[Dataset entries]
==================================================

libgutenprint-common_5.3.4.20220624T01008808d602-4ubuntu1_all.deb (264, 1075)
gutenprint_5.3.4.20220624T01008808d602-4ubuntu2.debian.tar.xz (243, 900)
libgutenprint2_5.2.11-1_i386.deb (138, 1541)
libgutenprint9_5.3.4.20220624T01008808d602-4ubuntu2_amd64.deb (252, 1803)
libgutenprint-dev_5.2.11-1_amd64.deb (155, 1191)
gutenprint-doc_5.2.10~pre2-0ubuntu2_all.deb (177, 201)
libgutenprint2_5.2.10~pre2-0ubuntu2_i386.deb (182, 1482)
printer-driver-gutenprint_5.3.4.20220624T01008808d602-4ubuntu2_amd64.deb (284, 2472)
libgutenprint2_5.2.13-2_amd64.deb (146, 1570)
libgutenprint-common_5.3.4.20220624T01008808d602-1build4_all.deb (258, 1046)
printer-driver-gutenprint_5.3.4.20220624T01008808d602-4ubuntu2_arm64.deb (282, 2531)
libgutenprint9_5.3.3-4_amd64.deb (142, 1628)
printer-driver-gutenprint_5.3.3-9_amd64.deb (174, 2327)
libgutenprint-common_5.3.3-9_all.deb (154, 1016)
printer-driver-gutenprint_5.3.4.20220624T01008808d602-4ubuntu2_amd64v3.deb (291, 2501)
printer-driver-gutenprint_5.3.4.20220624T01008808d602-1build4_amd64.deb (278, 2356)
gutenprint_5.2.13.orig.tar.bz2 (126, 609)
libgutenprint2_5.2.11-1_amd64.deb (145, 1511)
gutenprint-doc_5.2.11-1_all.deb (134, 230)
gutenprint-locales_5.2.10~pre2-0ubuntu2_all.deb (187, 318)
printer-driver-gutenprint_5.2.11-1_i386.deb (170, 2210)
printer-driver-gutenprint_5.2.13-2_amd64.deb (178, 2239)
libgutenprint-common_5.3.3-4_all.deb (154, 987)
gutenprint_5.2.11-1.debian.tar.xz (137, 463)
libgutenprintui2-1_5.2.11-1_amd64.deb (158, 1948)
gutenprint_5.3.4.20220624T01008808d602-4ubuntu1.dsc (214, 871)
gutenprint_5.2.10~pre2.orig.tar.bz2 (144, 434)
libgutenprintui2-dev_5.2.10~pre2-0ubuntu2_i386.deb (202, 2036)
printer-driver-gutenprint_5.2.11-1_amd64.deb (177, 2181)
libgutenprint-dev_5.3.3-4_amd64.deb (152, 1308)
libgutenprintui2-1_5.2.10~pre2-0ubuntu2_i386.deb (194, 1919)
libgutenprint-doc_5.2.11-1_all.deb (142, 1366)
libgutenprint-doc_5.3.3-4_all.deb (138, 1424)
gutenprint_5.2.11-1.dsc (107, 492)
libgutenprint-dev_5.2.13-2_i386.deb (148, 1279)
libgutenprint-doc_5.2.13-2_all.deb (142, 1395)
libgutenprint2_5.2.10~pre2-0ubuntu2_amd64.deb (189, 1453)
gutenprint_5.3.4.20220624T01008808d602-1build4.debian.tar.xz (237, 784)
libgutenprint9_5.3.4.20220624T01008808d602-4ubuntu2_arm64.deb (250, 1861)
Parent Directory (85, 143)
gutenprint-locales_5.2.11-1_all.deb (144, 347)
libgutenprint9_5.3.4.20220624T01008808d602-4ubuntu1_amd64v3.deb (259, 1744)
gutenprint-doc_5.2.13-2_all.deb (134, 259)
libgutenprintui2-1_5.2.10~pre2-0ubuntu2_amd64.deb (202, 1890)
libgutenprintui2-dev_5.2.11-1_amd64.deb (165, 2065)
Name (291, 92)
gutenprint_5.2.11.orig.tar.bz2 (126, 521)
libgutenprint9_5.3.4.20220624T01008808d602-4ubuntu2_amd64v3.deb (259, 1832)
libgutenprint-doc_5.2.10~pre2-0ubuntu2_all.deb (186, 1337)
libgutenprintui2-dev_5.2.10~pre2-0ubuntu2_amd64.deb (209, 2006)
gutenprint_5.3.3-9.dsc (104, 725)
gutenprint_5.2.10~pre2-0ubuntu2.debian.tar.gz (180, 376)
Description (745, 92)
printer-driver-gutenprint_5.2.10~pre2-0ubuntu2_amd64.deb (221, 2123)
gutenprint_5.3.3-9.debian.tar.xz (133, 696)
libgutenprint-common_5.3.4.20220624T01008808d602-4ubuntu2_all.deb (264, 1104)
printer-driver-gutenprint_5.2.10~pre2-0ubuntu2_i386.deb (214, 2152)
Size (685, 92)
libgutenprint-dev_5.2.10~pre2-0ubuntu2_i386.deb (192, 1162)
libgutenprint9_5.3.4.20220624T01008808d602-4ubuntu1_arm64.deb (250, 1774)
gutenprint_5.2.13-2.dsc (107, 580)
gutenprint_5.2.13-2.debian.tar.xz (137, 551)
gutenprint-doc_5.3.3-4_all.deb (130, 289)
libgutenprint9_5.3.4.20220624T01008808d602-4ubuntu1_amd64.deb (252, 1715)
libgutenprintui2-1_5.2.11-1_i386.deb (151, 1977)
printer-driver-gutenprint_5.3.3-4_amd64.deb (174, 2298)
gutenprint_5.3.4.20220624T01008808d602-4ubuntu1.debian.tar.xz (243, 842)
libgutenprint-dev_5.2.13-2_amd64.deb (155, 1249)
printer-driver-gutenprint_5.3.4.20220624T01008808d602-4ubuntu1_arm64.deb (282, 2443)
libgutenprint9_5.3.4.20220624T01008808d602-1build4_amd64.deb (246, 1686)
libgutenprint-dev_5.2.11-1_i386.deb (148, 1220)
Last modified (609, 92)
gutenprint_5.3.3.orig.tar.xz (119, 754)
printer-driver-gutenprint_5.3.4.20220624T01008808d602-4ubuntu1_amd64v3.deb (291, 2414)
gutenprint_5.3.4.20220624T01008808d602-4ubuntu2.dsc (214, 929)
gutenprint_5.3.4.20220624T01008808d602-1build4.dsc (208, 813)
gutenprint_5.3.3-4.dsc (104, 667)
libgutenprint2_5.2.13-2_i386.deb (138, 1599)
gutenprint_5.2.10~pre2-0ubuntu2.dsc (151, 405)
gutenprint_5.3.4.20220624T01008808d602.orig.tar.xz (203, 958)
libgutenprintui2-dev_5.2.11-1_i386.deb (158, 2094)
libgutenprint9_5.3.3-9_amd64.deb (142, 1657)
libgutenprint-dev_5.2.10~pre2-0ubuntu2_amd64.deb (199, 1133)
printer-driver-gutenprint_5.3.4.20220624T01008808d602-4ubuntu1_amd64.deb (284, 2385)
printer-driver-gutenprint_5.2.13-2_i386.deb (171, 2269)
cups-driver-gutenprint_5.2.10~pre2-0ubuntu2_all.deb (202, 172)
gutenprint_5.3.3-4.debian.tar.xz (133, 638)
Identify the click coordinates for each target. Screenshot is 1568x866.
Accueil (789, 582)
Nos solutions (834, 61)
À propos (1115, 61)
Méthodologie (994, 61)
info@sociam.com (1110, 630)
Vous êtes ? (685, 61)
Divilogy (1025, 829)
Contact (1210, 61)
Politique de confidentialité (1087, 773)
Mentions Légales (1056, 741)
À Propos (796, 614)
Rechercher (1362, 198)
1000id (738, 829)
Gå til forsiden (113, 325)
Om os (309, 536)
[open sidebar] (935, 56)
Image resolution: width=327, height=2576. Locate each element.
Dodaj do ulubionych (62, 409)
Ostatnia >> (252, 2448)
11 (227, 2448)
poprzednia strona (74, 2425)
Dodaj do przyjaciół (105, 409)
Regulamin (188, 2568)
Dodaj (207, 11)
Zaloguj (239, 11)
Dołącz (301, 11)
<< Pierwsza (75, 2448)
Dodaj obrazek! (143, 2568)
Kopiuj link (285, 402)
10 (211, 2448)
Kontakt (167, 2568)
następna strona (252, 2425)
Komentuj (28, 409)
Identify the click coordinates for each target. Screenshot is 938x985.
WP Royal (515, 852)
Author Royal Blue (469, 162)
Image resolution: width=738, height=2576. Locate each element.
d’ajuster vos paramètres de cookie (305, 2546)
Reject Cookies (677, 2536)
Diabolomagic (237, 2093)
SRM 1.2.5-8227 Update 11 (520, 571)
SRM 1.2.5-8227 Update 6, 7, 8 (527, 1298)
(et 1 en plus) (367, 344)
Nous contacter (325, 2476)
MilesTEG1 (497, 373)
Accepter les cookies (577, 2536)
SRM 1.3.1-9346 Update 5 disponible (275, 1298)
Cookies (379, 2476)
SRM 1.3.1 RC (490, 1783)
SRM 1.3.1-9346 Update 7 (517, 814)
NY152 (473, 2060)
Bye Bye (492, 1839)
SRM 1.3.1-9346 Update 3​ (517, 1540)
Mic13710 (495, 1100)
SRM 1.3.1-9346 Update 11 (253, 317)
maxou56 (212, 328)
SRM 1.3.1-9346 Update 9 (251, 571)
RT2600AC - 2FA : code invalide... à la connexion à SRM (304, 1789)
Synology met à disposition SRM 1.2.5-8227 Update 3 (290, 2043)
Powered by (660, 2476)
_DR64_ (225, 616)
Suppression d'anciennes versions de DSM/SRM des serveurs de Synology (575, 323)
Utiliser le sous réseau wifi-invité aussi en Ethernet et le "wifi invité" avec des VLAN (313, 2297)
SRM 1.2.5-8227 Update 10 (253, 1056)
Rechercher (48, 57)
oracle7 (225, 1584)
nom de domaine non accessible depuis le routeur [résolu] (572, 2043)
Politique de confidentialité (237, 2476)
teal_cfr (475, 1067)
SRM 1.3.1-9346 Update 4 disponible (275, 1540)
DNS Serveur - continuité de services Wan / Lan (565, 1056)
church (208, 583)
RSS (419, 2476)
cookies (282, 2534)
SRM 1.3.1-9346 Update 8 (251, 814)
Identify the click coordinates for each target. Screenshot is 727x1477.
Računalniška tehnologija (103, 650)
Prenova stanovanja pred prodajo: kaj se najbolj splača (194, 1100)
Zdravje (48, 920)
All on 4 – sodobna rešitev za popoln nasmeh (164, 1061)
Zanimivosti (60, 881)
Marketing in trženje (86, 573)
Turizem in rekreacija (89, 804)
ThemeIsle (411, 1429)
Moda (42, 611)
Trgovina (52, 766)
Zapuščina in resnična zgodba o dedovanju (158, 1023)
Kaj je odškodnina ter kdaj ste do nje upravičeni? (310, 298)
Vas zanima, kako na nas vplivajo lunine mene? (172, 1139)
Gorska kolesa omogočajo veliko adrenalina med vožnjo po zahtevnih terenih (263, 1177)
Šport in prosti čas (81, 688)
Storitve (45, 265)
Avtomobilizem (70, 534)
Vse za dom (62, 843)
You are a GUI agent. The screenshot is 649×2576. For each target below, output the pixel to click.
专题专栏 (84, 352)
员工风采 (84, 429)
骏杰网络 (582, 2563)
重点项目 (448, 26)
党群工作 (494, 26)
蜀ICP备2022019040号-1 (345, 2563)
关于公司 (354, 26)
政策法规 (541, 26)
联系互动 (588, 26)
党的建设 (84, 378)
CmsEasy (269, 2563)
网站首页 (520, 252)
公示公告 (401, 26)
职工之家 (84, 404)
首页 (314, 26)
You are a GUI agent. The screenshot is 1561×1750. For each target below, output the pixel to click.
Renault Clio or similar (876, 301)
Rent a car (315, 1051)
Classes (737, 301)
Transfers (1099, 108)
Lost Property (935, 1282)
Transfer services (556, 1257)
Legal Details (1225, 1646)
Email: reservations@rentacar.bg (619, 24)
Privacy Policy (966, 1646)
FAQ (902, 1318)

==================================================

(What is asked): Retype the entries above without any changes, from the line with "Parent Directory (85, 143)" to the line with "gutenprint_5.3.4.20220624T01008808d602-4ubuntu2.dsc (214, 929)", both of those lines included.

(Worked answer):
Parent Directory (85, 143)
gutenprint-locales_5.2.11-1_all.deb (144, 347)
libgutenprint9_5.3.4.20220624T01008808d602-4ubuntu1_amd64v3.deb (259, 1744)
gutenprint-doc_5.2.13-2_all.deb (134, 259)
libgutenprintui2-1_5.2.10~pre2-0ubuntu2_amd64.deb (202, 1890)
libgutenprintui2-dev_5.2.11-1_amd64.deb (165, 2065)
Name (291, 92)
gutenprint_5.2.11.orig.tar.bz2 (126, 521)
libgutenprint9_5.3.4.20220624T01008808d602-4ubuntu2_amd64v3.deb (259, 1832)
libgutenprint-doc_5.2.10~pre2-0ubuntu2_all.deb (186, 1337)
libgutenprintui2-dev_5.2.10~pre2-0ubuntu2_amd64.deb (209, 2006)
gutenprint_5.3.3-9.dsc (104, 725)
gutenprint_5.2.10~pre2-0ubuntu2.debian.tar.gz (180, 376)
Description (745, 92)
printer-driver-gutenprint_5.2.10~pre2-0ubuntu2_amd64.deb (221, 2123)
gutenprint_5.3.3-9.debian.tar.xz (133, 696)
libgutenprint-common_5.3.4.20220624T01008808d602-4ubuntu2_all.deb (264, 1104)
printer-driver-gutenprint_5.2.10~pre2-0ubuntu2_i386.deb (214, 2152)
Size (685, 92)
libgutenprint-dev_5.2.10~pre2-0ubuntu2_i386.deb (192, 1162)
libgutenprint9_5.3.4.20220624T01008808d602-4ubuntu1_arm64.deb (250, 1774)
gutenprint_5.2.13-2.dsc (107, 580)
gutenprint_5.2.13-2.debian.tar.xz (137, 551)
gutenprint-doc_5.3.3-4_all.deb (130, 289)
libgutenprint9_5.3.4.20220624T01008808d602-4ubuntu1_amd64.deb (252, 1715)
libgutenprintui2-1_5.2.11-1_i386.deb (151, 1977)
printer-driver-gutenprint_5.3.3-4_amd64.deb (174, 2298)
gutenprint_5.3.4.20220624T01008808d602-4ubuntu1.debian.tar.xz (243, 842)
libgutenprint-dev_5.2.13-2_amd64.deb (155, 1249)
printer-driver-gutenprint_5.3.4.20220624T01008808d602-4ubuntu1_arm64.deb (282, 2443)
libgutenprint9_5.3.4.20220624T01008808d602-1build4_amd64.deb (246, 1686)
libgutenprint-dev_5.2.11-1_i386.deb (148, 1220)
Last modified (609, 92)
gutenprint_5.3.3.orig.tar.xz (119, 754)
printer-driver-gutenprint_5.3.4.20220624T01008808d602-4ubuntu1_amd64v3.deb (291, 2414)
gutenprint_5.3.4.20220624T01008808d602-4ubuntu2.dsc (214, 929)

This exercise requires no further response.